Top of Information provided
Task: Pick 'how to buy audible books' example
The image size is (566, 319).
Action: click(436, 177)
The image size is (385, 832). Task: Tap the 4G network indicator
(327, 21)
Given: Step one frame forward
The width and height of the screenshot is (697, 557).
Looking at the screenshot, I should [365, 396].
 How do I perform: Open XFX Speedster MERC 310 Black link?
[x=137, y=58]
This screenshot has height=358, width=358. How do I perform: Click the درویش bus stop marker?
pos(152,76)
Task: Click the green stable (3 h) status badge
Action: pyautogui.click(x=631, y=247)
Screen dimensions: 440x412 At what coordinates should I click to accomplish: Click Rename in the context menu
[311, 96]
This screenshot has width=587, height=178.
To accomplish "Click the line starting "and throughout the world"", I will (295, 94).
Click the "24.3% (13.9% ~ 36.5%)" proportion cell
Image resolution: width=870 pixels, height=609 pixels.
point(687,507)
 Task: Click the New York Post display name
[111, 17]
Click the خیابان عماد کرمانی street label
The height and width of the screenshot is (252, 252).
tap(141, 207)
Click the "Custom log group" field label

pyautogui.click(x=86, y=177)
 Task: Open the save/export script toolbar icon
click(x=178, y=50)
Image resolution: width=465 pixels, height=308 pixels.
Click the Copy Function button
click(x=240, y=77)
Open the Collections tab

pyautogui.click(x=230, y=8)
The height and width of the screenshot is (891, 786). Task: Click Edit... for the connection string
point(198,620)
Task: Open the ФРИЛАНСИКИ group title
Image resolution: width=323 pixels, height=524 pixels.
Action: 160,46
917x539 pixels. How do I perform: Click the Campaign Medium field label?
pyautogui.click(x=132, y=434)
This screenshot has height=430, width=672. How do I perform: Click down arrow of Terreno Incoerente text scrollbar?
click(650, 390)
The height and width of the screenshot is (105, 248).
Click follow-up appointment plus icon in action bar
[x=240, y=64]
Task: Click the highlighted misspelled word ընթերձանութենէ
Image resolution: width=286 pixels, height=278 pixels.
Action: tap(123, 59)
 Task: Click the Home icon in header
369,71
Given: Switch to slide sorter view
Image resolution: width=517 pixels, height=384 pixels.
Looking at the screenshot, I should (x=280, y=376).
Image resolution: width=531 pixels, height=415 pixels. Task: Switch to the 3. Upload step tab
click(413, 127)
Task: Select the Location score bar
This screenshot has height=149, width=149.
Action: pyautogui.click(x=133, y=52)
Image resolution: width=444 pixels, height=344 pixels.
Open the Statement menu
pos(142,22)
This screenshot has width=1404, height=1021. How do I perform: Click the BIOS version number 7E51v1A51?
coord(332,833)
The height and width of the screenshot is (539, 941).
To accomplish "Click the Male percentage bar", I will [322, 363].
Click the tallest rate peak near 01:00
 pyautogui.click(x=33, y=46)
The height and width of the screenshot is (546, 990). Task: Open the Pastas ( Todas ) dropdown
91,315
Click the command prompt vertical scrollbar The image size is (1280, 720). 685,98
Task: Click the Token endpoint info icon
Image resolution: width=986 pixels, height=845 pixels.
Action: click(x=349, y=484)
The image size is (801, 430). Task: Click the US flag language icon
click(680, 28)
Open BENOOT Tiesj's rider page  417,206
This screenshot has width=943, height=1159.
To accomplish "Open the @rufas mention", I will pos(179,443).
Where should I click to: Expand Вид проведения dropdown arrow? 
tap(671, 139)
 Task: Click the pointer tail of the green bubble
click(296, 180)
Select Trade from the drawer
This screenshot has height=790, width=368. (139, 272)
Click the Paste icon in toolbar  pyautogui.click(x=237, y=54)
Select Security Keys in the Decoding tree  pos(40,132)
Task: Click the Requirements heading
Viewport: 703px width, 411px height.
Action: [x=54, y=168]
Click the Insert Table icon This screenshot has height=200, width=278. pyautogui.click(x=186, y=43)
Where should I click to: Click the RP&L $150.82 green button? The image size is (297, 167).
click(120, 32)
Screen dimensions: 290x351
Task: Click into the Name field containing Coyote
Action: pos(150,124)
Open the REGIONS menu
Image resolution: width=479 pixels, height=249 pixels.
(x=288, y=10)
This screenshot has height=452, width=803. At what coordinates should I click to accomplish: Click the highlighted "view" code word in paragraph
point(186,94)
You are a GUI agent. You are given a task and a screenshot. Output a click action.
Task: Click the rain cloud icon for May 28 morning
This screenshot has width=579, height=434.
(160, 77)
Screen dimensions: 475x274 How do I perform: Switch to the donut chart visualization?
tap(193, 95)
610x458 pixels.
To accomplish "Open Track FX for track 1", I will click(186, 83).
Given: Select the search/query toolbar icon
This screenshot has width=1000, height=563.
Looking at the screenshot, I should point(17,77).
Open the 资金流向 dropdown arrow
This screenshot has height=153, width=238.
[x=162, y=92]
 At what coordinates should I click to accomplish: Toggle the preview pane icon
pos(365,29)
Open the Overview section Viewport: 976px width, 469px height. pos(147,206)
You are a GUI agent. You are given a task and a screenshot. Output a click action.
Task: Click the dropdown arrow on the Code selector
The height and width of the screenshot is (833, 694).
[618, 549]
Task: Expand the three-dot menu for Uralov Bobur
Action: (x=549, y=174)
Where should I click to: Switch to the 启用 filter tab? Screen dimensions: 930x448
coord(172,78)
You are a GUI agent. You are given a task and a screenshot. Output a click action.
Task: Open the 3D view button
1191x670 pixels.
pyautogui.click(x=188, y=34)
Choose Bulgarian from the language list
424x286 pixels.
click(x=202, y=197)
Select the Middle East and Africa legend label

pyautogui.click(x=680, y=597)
Bottom of Information provided
→ **Goal of the exercise**:
Transcribe the entries exactly, and make each line match the original.

→ **Your response**:
Task: Pick 'how to buy audible books' example
The image size is (566, 319).
Action: click(436, 177)
The image size is (385, 832). Task: Tap the 4G network indicator
(327, 21)
Given: Step one frame forward
The width and height of the screenshot is (697, 557).
Looking at the screenshot, I should [365, 396].
 How do I perform: Open XFX Speedster MERC 310 Black link?
[x=137, y=58]
This screenshot has height=358, width=358. How do I perform: Click the درویش bus stop marker?
pos(152,76)
Task: Click the green stable (3 h) status badge
Action: pyautogui.click(x=631, y=247)
Screen dimensions: 440x412 At what coordinates should I click to accomplish: Click Rename in the context menu
[311, 96]
This screenshot has width=587, height=178.
To accomplish "Click the line starting "and throughout the world"", I will (295, 94).
Click the "24.3% (13.9% ~ 36.5%)" proportion cell
Image resolution: width=870 pixels, height=609 pixels.
point(687,507)
 Task: Click the New York Post display name
[111, 17]
Click the خیابان عماد کرمانی street label
The height and width of the screenshot is (252, 252).
tap(141, 207)
Click the "Custom log group" field label

pyautogui.click(x=86, y=177)
 Task: Open the save/export script toolbar icon
click(x=178, y=50)
Image resolution: width=465 pixels, height=308 pixels.
Click the Copy Function button
click(x=240, y=77)
Open the Collections tab

pyautogui.click(x=230, y=8)
The height and width of the screenshot is (891, 786). Task: Click Edit... for the connection string
point(198,620)
Task: Open the ФРИЛАНСИКИ group title
Image resolution: width=323 pixels, height=524 pixels.
Action: 160,46
917x539 pixels. How do I perform: Click the Campaign Medium field label?
pyautogui.click(x=132, y=434)
This screenshot has height=430, width=672. How do I perform: Click down arrow of Terreno Incoerente text scrollbar?
click(650, 390)
The height and width of the screenshot is (105, 248).
Click follow-up appointment plus icon in action bar
[x=240, y=64]
Task: Click the highlighted misspelled word ընթերձանութենէ
Image resolution: width=286 pixels, height=278 pixels.
Action: tap(123, 59)
 Task: Click the Home icon in header
369,71
Given: Switch to slide sorter view
Image resolution: width=517 pixels, height=384 pixels.
Looking at the screenshot, I should (x=280, y=376).
Image resolution: width=531 pixels, height=415 pixels. Task: Switch to the 3. Upload step tab
click(413, 127)
Task: Select the Location score bar
This screenshot has height=149, width=149.
Action: pyautogui.click(x=133, y=52)
Image resolution: width=444 pixels, height=344 pixels.
Open the Statement menu
pos(142,22)
This screenshot has width=1404, height=1021. How do I perform: Click the BIOS version number 7E51v1A51?
coord(332,833)
The height and width of the screenshot is (539, 941).
To accomplish "Click the Male percentage bar", I will [322, 363].
Click the tallest rate peak near 01:00
 pyautogui.click(x=33, y=46)
The height and width of the screenshot is (546, 990). Task: Open the Pastas ( Todas ) dropdown
91,315
Click the command prompt vertical scrollbar The image size is (1280, 720). 685,98
Task: Click the Token endpoint info icon
Image resolution: width=986 pixels, height=845 pixels.
Action: click(x=349, y=484)
The image size is (801, 430). Task: Click the US flag language icon
click(680, 28)
Open BENOOT Tiesj's rider page  417,206
This screenshot has width=943, height=1159.
To accomplish "Open the @rufas mention", I will pos(179,443).
Where should I click to: Expand Вид проведения dropdown arrow? 
tap(671, 139)
 Task: Click the pointer tail of the green bubble
click(296, 180)
Select Trade from the drawer
This screenshot has height=790, width=368. (139, 272)
Click the Paste icon in toolbar  pyautogui.click(x=237, y=54)
Select Security Keys in the Decoding tree  pos(40,132)
Task: Click the Requirements heading
Viewport: 703px width, 411px height.
Action: [x=54, y=168]
Click the Insert Table icon This screenshot has height=200, width=278. pyautogui.click(x=186, y=43)
Where should I click to: Click the RP&L $150.82 green button? The image size is (297, 167).
click(120, 32)
Screen dimensions: 290x351
Task: Click into the Name field containing Coyote
Action: pos(150,124)
Open the REGIONS menu
Image resolution: width=479 pixels, height=249 pixels.
(x=288, y=10)
This screenshot has height=452, width=803. At what coordinates should I click to accomplish: Click the highlighted "view" code word in paragraph
point(186,94)
You are a GUI agent. You are given a task and a screenshot. Output a click action.
Task: Click the rain cloud icon for May 28 morning
This screenshot has width=579, height=434.
(160, 77)
Screen dimensions: 475x274 How do I perform: Switch to the donut chart visualization?
tap(193, 95)
610x458 pixels.
To accomplish "Open Track FX for track 1", I will click(186, 83).
Given: Select the search/query toolbar icon
This screenshot has width=1000, height=563.
Looking at the screenshot, I should point(17,77).
Open the 资金流向 dropdown arrow
This screenshot has height=153, width=238.
[x=162, y=92]
 At what coordinates should I click to accomplish: Toggle the preview pane icon
pos(365,29)
Open the Overview section Viewport: 976px width, 469px height. pos(147,206)
You are a GUI agent. You are given a task and a screenshot. Output a click action.
Task: Click the dropdown arrow on the Code selector
The height and width of the screenshot is (833, 694).
[618, 549]
Task: Expand the three-dot menu for Uralov Bobur
Action: (x=549, y=174)
Where should I click to: Switch to the 启用 filter tab? Screen dimensions: 930x448
coord(172,78)
You are a GUI agent. You are given a task and a screenshot. Output a click action.
Task: Open the 3D view button
1191x670 pixels.
pyautogui.click(x=188, y=34)
Choose Bulgarian from the language list
424x286 pixels.
click(x=202, y=197)
Select the Middle East and Africa legend label

pyautogui.click(x=680, y=597)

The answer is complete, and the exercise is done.